Aptazyme-Embedded Guide Rnas For Genome Editing

In few years ago, researches in synthetic biology and biotechnology have evolved rapidly and their application for bioengineering are tangible breakthroughs achieved nowadays to meet human needs. CRISPR technology is among current useful biotechnology tool used in prokaryotic and eukaryotic organisms for gene editing intention even though they are some challenges remained to alleviate.

Very recently, a combination of riboswitch and CRISPR development technology was launched with the aim to functionalize synthetic sgRNA designs to enable inducible and spatiotemporal regulation of CRISPR-based genetic editors in response to cellular or extracellular stimuli. Interestingly, some riboswitches can be developed and adapted to control sgRNA activity by adding corresponding sequences to its 5'end to repress the guide sequence in the unbound confirmation and reconstitute the active confirmation after ligand binding. In this sense, current study on genome editing and transcriptional activation in mammalian cells was able to incorporate ligand-responsive self-cleaving catalytic RNAs (aptazymes) into guide RNAs resulting a developed set of aptazyme-embedded guide RNAs that enable small molecule-controlled nuclease-mediated genome editing and small molecule-controlled base editing, as well as small molecule-dependent transcriptional activation in mammalian cells (Tang et al. 2017).

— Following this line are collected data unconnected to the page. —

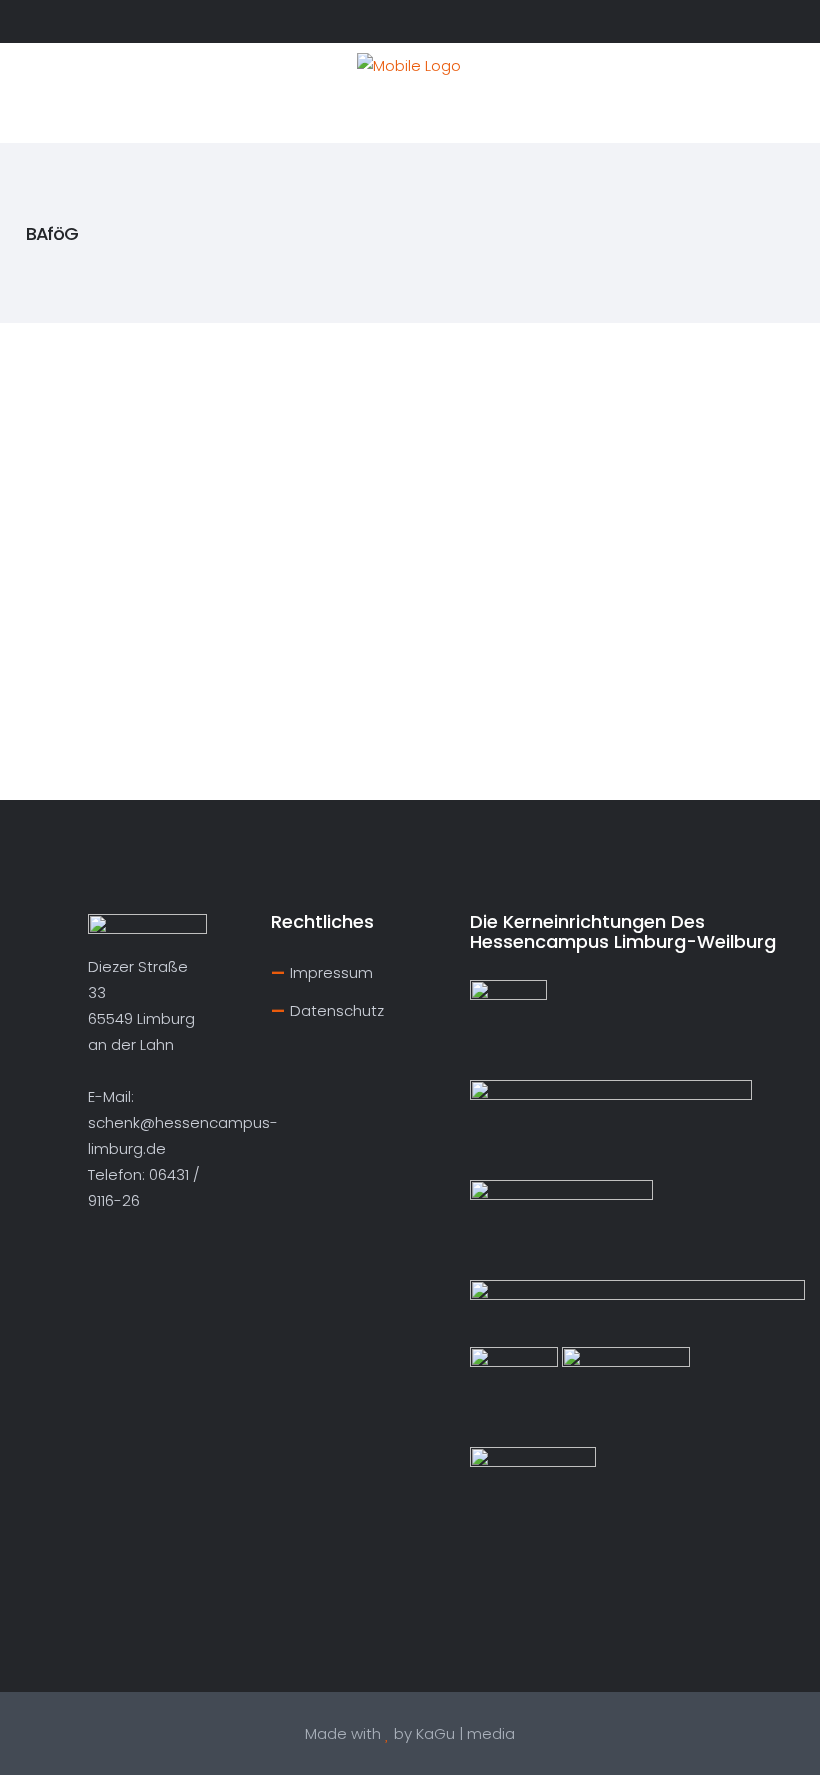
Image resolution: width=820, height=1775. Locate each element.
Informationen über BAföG (125, 413)
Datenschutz (337, 1010)
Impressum (331, 972)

In addition, the advantage of using sgRNA-based inducible systems for synthetic biology applications has been recently showcased in a study demonstrating the ability to rewire cellular pathways by CRISPR-TR with modified sgRNAs containing ligand-responsive riboswitches. These sgRNA ‘signal conductors’ employ a strand-displacement mechanism to transition between OFF and ON states and can be coupled to a variety of inducers and dCas9 effectors (Liu et al. 2016). Furthermore, aptamer-controlled hammerhead ribozymes (so-called aptazymes) have been shown to be a versatile platform for the engineering of novel gene regulators. However, the generation of these novel aptazymes requires a functional aptamer–ribozyme connection, which can be difficult to engineer. Interestingly, Markus et. al, defined and elaborated novel methods and protocols for FACS-mediated aptazyme identification in bacteria and for engineering an aptazyme-based gene control system in mammalian cells (Wieland et al. 2012). Furthermore, Roßmanith and Narberhaus (2016) established three riboswitch-RNAT systems conferring dual regulation of transcription and translation depending on the two triggers ligand binding and temperature. This concept was based on designing ‘thermoswitches’ by integration of a thermosensor into riboswitches from different classes (TPP and lysine) as well as synthetic riboswitches (theophylline) in modular ways to gain functional regulatory elements. These ‘thermoswitches’ respond to the cognate ligand at low temperatures and are turned into a continuous on-state by a temperature upshift. These findings might help scientists to deplore riboswitches and RNATs for engineering synthetic RNA regulators due to their modular behavior Most recently, engineered drug-inducible catalytically inactive Cpf1 nuclease has been used to effectively construct transcriptional repressors in bacteria and plants.

Besides, when it is fused to transcriptional activation domains, the construct enabled to tune the expression of endogenous genes in human cells. It is in this sense that, a programmable ligand-controlled dAsCpf1 systems either by coupling crRNAs with engineered riboswitches or by fusing dAsCpf1 proteins with G protein-coupled receptors was constructed. These approaches using tunable CRISPR–Cpf1-based transcription factors allow the regulation of the transcription of endogenous genes in response to diverse classes of ligands, thus constructing artificial signaling pathways with rewired cellular input–output behaviors (Liu et al. 2017; Tak et al. 2017). Referring to a crucial impact of environmental pH on metabolism and behavior of living cells, Pham et al. (2017) engineered a set of riboswitch-based pH-sensing genetic devices to allow the control of gene expression. A digital pH sensing system designed can use the analogue-sensing characteristic of these devices for high resolution recording of host cell exposure to the external pH levels. This valuable innovation could be used in multiple engineering aspects of host cell for improved tolerance to a narrow range of organic acids, bioremediation and a precious phenotype for metabolic engineering.